Et pourtant, une grande partie de l’industrie continue à penser dans ces termes anciens, de limitation de l’accès aux œuvres, comme clé du succès économique.
Sauf que, du côté du spectateur, la réflexion a glissé sur un autre terrain. Non pas que le spectateur lambda veuille tout, tout de suite et gratuitement, comme on continue encore à l’entendre. La part des dépenses culturelles dans le budget des ménages reste relativement stable en Belgique selon Statbel.

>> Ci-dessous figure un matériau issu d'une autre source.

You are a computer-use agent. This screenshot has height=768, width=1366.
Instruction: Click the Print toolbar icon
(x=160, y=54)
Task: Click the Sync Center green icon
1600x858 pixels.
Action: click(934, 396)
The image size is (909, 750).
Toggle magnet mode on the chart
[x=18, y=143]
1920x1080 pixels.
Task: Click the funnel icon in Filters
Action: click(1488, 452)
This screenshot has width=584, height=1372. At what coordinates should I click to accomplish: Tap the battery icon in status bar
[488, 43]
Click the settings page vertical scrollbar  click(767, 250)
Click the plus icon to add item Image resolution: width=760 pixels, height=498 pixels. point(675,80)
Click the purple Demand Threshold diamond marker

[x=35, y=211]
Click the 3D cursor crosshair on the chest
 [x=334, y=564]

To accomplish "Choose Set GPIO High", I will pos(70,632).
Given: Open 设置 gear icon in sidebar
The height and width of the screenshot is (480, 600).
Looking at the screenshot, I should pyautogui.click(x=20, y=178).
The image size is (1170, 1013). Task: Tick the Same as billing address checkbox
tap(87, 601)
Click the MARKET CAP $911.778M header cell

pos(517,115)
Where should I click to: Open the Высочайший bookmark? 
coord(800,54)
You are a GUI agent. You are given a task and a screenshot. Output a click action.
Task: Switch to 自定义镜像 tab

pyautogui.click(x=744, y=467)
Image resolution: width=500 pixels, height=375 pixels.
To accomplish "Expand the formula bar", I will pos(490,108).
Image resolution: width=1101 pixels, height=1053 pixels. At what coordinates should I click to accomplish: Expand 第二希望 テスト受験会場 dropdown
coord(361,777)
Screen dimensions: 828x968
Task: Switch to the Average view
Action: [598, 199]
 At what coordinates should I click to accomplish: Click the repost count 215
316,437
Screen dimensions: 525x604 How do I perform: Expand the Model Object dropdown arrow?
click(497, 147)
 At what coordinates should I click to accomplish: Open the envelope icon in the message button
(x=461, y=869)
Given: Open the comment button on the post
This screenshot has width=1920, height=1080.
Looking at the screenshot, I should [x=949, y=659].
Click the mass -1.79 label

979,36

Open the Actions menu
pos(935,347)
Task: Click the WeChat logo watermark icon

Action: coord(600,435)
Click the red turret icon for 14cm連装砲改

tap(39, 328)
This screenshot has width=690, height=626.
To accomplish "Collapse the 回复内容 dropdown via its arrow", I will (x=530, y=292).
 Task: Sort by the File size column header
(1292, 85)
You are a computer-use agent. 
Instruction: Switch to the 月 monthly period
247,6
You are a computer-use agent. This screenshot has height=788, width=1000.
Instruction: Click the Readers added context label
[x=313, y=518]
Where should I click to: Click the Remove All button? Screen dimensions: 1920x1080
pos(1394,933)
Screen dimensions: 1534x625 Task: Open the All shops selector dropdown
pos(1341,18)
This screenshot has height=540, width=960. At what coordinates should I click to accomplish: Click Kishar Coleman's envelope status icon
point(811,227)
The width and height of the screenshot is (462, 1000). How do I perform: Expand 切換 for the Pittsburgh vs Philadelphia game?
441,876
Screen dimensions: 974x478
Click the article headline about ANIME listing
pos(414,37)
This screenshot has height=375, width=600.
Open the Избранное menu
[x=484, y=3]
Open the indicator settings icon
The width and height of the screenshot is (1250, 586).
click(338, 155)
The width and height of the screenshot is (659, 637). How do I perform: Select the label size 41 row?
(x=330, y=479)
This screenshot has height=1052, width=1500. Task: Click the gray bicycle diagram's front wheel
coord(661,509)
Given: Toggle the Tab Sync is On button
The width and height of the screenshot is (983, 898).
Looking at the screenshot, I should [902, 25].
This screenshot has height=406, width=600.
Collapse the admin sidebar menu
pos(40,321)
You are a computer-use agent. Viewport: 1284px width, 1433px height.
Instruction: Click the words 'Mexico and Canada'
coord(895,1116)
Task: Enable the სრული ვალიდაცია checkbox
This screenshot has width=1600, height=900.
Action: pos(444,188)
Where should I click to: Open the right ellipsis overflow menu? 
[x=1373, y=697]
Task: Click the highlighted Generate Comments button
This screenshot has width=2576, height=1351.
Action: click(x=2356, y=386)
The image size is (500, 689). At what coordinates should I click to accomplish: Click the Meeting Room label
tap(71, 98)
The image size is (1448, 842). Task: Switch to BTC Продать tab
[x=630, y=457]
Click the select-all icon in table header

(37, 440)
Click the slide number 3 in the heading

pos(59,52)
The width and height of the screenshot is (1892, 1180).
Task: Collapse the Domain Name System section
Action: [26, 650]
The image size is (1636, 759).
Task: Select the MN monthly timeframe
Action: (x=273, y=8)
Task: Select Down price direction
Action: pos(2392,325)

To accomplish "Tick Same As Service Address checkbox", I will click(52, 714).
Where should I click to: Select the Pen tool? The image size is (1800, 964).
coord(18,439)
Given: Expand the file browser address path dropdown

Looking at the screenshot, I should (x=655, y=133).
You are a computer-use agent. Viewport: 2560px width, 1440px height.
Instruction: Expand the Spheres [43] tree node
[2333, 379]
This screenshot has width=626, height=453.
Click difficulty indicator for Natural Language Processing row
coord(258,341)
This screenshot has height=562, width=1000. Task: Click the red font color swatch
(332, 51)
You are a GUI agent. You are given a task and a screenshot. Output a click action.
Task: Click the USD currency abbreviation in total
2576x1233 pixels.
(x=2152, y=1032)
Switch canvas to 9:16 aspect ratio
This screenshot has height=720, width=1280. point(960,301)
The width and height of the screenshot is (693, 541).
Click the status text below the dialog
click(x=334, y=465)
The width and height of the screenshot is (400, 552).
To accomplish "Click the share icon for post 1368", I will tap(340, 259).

Non, le critère déterminant, aujourd’hui, s’est porté sur la vraie, l’ultime denrée rare: le temps. La dernière enquête de Statbel sur le sujet, qui date déjà d’il y a 7 ans, nous apprend que le belge passe 4 heures par jour à se divertir. Ce temps-là n’évolue que peu d’une enquête à l’autre. On peut donc l’estimer fixe, et pour ainsi dire incompressible.
L'économie-temps
Ce n’est un secret pour personne: l’offre de divertissement, elle, a explosé. La vraie question économique de l’individu, si on prend la logique économique orthodoxe est: comment utiliser de manière optimale ce temps? La question du prix est plus qu’accessoire. mais pas celle de la facilité de l’accès.
Pour le dire de manière concise: quand un spectateur se plaint d'un spectacle de piètre qualité, il ne dit plus “remboursez” mais “rendez-moi mes deux heures”.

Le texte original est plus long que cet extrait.